Pension and price war to hit profits at John Lewis

Pensions will knock profits at John Lewis. Picture: Jon Savage

Pensions will knock profits at John Lewis. Picture: Jon Savage

Share this article
1
Have your say

Retailer John Lewis Partnership has warned that the tough trading environment and higher costs linked to its staff pension scheme will knock its annual profits by up to 15 per cent.

The employee-owned department stores and supermarkets group said it expects pensions charges for the full year would be about £60 million higher than a year ago due to “volatility” in the markets.

Waitrose not immune to the vicious price war

Julie Palmer

Sir Charlie Mayfield, the firm’s chairman, said: “In the current market, even a strong trading performance is unlikely to offset this fully.”

As a result, annual pre-tax profits, before the costs of its partnership bonus scheme, are expected to come in at between £270m and £320m – down from £342.7m last year.

The guidance came as John Lewis, which has 44 department stores and 340 Waitrose supermarkets, posted a 26 per cent slide in pre-tax profits to £96m for the six months to 1 August, despite total sales growing 2.1 per cent to £5.1 billion.

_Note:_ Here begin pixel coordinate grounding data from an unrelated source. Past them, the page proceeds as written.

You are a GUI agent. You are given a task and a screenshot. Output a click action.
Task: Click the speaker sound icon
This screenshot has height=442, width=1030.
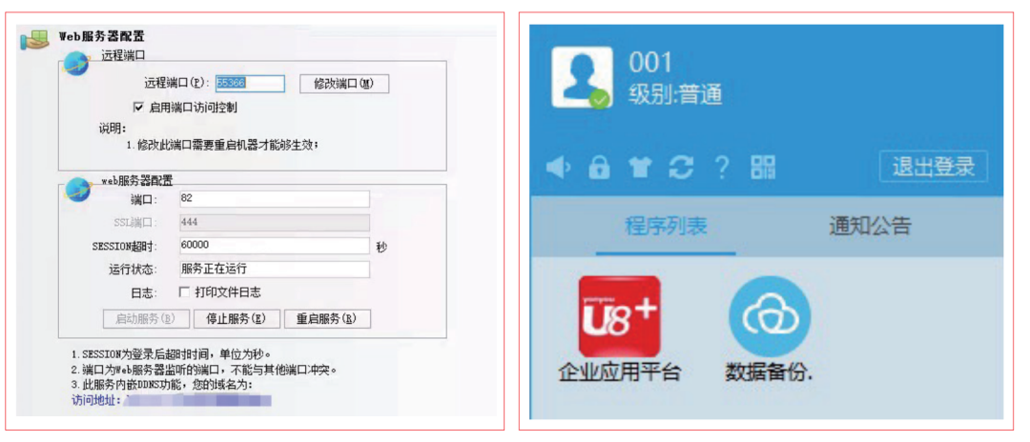[558, 168]
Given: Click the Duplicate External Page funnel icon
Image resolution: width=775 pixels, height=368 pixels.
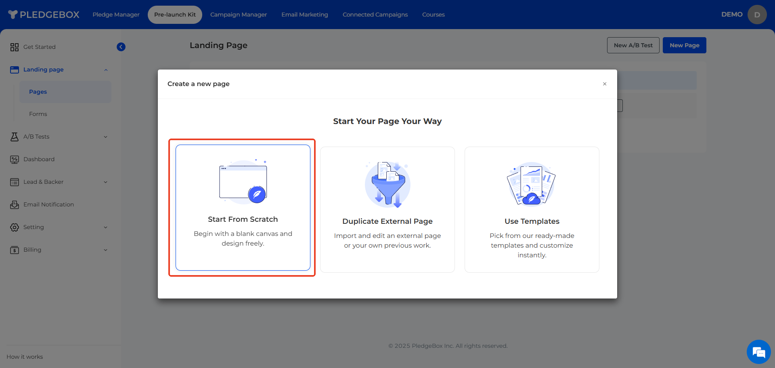Looking at the screenshot, I should [388, 185].
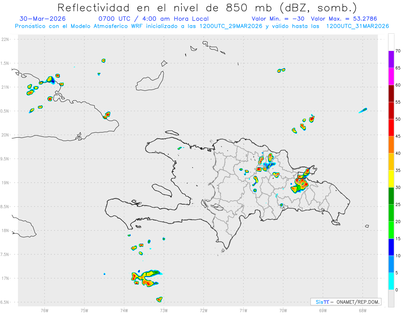Click the ONAMET/REP.DOM. credit box
Image resolution: width=407 pixels, height=315 pixels.
coord(346,302)
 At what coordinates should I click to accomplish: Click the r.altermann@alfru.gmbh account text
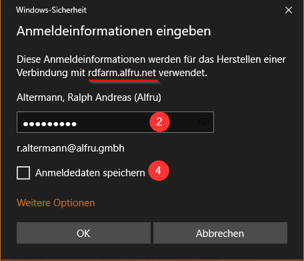[71, 148]
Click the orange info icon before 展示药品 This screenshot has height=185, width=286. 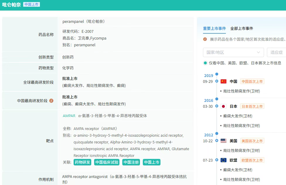click(x=205, y=39)
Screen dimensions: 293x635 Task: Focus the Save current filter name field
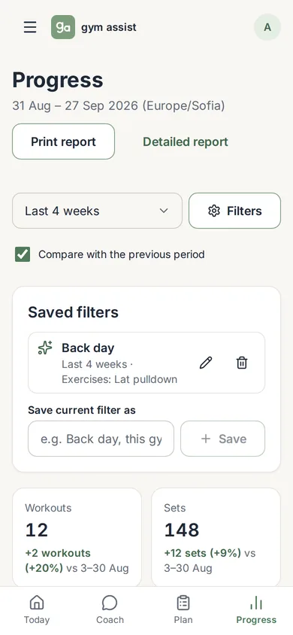coord(101,439)
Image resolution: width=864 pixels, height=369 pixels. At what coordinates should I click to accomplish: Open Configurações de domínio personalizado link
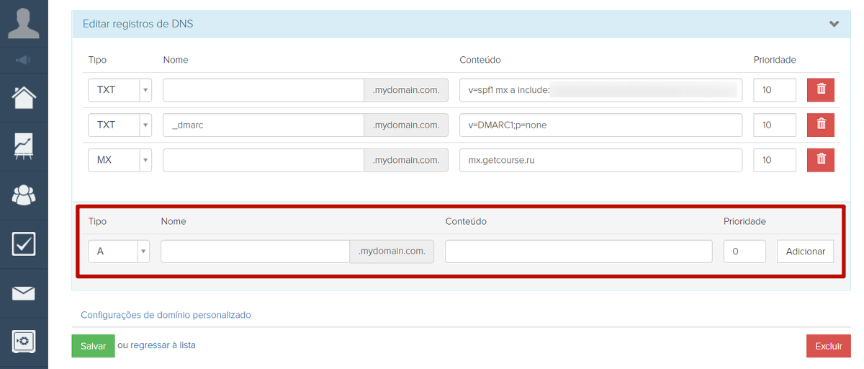pos(166,315)
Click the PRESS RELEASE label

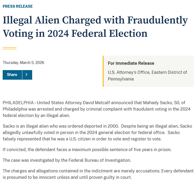(x=18, y=6)
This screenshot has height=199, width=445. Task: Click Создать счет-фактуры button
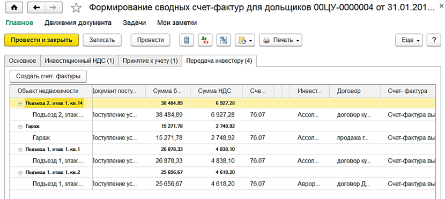[x=48, y=76]
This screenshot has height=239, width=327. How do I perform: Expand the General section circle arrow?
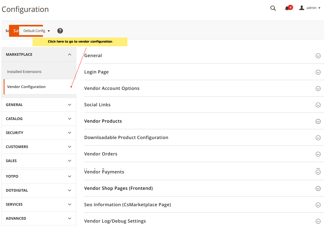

Mayfield said the fall was mainly down to gains last year from property sales and higher pension costs, which ballooned by £29m, or almost 26 per cent, to £140.9m in the first half.

The company has been increasing contributions to its pension scheme to tackle a £1.12 billion deficit, which has shrunk by 7.4 per cent or £92.9m since the start of the year.

Stripping out the charges and one-off boosts from property disposals, Mayfield said trading profits were “broadly level” on a year ago, “despite the turmoil in the grocery market”.

With Waitrose coming under pressure amid the supermarket price war, sparked by the rising popularity of cut-price rivals such as Aldi and Lidl, like-for-like sales at the upmarket grocer fell 1.3 per cent.

However, latest industry data from researcher Kantar Worldpanel shows its sales rose by 3.7 per cent in the 12 weeks to 16 August, helping its market share lift to 5.1 per cent, up from 4.9 per cent a year earlier.

Aldi and Lidl both enjoyed double-digit gains, while Sainsbury’s was the only “big four” grocer to grow its takings, albeit by just 0.1 per cent.

Mayfield said: “Conditions in the market will remain difficult, especially in grocery where there is little sign of any price inflation. However, I expect sales in both Waitrose and John Lewis to perform comparatively well against the market, helped by promising new ranges and online capability.”

Like-for-like sales at John Lewis rose 3 per cent in the first half, while its online arm grew its gross takings by 17.1 per cent.

Julie Palmer, partner at business turnaround specialists Begbies Traynor, said it has been a “difficult summer” for the partnership, adding that the results “suggest wider concerns, with a slump in profits reflective of harsher trading conditions and higher pension charges”.

“Waitrose’s poor sales performance has shown that it is not immune to the vicious price war dominating the sector,” she said.